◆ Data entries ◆
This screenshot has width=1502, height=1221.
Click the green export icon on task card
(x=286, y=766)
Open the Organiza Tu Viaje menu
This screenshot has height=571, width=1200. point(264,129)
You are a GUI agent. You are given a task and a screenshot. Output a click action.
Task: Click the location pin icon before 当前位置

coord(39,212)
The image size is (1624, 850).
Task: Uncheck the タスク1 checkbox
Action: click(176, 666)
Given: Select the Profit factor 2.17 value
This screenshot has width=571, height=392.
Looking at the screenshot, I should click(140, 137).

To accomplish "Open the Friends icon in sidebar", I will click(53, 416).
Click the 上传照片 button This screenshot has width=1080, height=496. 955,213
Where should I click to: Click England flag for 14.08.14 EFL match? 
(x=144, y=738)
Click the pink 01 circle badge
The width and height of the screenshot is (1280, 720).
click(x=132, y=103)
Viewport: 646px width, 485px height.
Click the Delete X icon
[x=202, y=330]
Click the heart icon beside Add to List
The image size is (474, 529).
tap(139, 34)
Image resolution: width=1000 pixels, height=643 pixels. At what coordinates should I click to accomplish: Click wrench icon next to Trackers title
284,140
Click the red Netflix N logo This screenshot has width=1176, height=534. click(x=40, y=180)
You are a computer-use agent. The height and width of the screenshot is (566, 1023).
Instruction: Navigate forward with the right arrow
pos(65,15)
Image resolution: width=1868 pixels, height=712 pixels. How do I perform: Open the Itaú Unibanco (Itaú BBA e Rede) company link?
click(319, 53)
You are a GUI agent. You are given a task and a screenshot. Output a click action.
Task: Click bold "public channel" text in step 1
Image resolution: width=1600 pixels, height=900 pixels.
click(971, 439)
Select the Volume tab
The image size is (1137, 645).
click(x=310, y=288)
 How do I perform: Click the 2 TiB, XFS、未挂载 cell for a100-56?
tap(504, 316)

◆ Exercise requirements ◆
Output every record in full, exactly as it was given.

◆ Exercise output ◆
This screenshot has width=1502, height=1221.
Click the green export icon on task card
(x=286, y=766)
Open the Organiza Tu Viaje menu
This screenshot has height=571, width=1200. point(264,129)
You are a GUI agent. You are given a task and a screenshot. Output a click action.
Task: Click the location pin icon before 当前位置

coord(39,212)
The image size is (1624, 850).
Task: Uncheck the タスク1 checkbox
Action: click(176, 666)
Given: Select the Profit factor 2.17 value
This screenshot has width=571, height=392.
Looking at the screenshot, I should click(140, 137).

To accomplish "Open the Friends icon in sidebar", I will click(53, 416).
Click the 上传照片 button This screenshot has width=1080, height=496. 955,213
Where should I click to: Click England flag for 14.08.14 EFL match? 
(x=144, y=738)
Click the pink 01 circle badge
The width and height of the screenshot is (1280, 720).
click(x=132, y=103)
Viewport: 646px width, 485px height.
Click the Delete X icon
[x=202, y=330]
Click the heart icon beside Add to List
The image size is (474, 529).
tap(139, 34)
Image resolution: width=1000 pixels, height=643 pixels. At what coordinates should I click to accomplish: Click wrench icon next to Trackers title
284,140
Click the red Netflix N logo This screenshot has width=1176, height=534. click(x=40, y=180)
You are a computer-use agent. The height and width of the screenshot is (566, 1023).
Instruction: Navigate forward with the right arrow
pos(65,15)
Image resolution: width=1868 pixels, height=712 pixels. How do I perform: Open the Itaú Unibanco (Itaú BBA e Rede) company link?
click(319, 53)
You are a GUI agent. You are given a task and a screenshot. Output a click action.
Task: Click bold "public channel" text in step 1
Image resolution: width=1600 pixels, height=900 pixels.
click(971, 439)
Select the Volume tab
The image size is (1137, 645).
click(x=310, y=288)
 How do I perform: Click the 2 TiB, XFS、未挂载 cell for a100-56?
tap(504, 316)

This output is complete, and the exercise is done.